● **GOAL OF THE EXERCISE**: The response must consist of the records below, copied exactly.

Stored items
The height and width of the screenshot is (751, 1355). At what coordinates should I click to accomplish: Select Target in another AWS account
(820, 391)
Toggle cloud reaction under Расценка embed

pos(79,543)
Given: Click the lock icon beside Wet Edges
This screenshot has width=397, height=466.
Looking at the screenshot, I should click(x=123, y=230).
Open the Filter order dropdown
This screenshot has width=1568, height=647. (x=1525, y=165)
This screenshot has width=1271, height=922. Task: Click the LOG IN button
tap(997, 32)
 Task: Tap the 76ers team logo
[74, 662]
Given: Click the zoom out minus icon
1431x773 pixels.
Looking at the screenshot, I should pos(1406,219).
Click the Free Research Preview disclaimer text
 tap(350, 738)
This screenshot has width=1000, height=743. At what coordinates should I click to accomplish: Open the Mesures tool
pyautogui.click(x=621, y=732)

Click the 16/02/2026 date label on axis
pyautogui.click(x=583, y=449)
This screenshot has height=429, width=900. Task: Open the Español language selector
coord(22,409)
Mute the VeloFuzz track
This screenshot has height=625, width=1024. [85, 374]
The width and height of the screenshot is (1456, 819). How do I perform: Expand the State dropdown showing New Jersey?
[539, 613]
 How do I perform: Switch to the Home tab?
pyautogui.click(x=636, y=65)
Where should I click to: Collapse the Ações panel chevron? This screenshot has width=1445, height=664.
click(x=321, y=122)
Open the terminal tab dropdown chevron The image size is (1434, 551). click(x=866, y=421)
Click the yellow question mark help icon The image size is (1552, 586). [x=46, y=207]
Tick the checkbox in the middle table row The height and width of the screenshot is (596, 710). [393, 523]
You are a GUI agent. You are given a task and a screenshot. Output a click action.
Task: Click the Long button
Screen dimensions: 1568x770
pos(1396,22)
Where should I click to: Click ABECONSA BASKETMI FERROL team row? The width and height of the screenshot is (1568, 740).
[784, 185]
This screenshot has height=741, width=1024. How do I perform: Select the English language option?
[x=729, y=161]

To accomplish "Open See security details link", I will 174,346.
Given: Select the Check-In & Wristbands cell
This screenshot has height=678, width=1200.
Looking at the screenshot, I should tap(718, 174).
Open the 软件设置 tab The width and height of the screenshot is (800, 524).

● **TASK ANSWER**:
The height and width of the screenshot is (751, 1355). At what coordinates should I click to accomplish: Select Target in another AWS account
(820, 391)
Toggle cloud reaction under Расценка embed

pos(79,543)
Given: Click the lock icon beside Wet Edges
This screenshot has width=397, height=466.
Looking at the screenshot, I should click(x=123, y=230).
Open the Filter order dropdown
This screenshot has width=1568, height=647. (x=1525, y=165)
This screenshot has width=1271, height=922. Task: Click the LOG IN button
tap(997, 32)
 Task: Tap the 76ers team logo
[74, 662]
Given: Click the zoom out minus icon
1431x773 pixels.
Looking at the screenshot, I should pos(1406,219).
Click the Free Research Preview disclaimer text
 tap(350, 738)
This screenshot has width=1000, height=743. At what coordinates should I click to accomplish: Open the Mesures tool
pyautogui.click(x=621, y=732)

Click the 16/02/2026 date label on axis
pyautogui.click(x=583, y=449)
This screenshot has height=429, width=900. Task: Open the Español language selector
coord(22,409)
Mute the VeloFuzz track
This screenshot has height=625, width=1024. [85, 374]
The width and height of the screenshot is (1456, 819). How do I perform: Expand the State dropdown showing New Jersey?
[539, 613]
 How do I perform: Switch to the Home tab?
pyautogui.click(x=636, y=65)
Where should I click to: Collapse the Ações panel chevron? This screenshot has width=1445, height=664.
click(x=321, y=122)
Open the terminal tab dropdown chevron The image size is (1434, 551). click(x=866, y=421)
Click the yellow question mark help icon The image size is (1552, 586). [x=46, y=207]
Tick the checkbox in the middle table row The height and width of the screenshot is (596, 710). [393, 523]
You are a GUI agent. You are given a task and a screenshot. Output a click action.
Task: Click the Long button
Screen dimensions: 1568x770
pos(1396,22)
Where should I click to: Click ABECONSA BASKETMI FERROL team row? The width and height of the screenshot is (1568, 740).
[784, 185]
This screenshot has height=741, width=1024. How do I perform: Select the English language option?
[x=729, y=161]

To accomplish "Open See security details link", I will 174,346.
Given: Select the Check-In & Wristbands cell
This screenshot has height=678, width=1200.
Looking at the screenshot, I should tap(718, 174).
Open the 软件设置 tab The width and height of the screenshot is (800, 524).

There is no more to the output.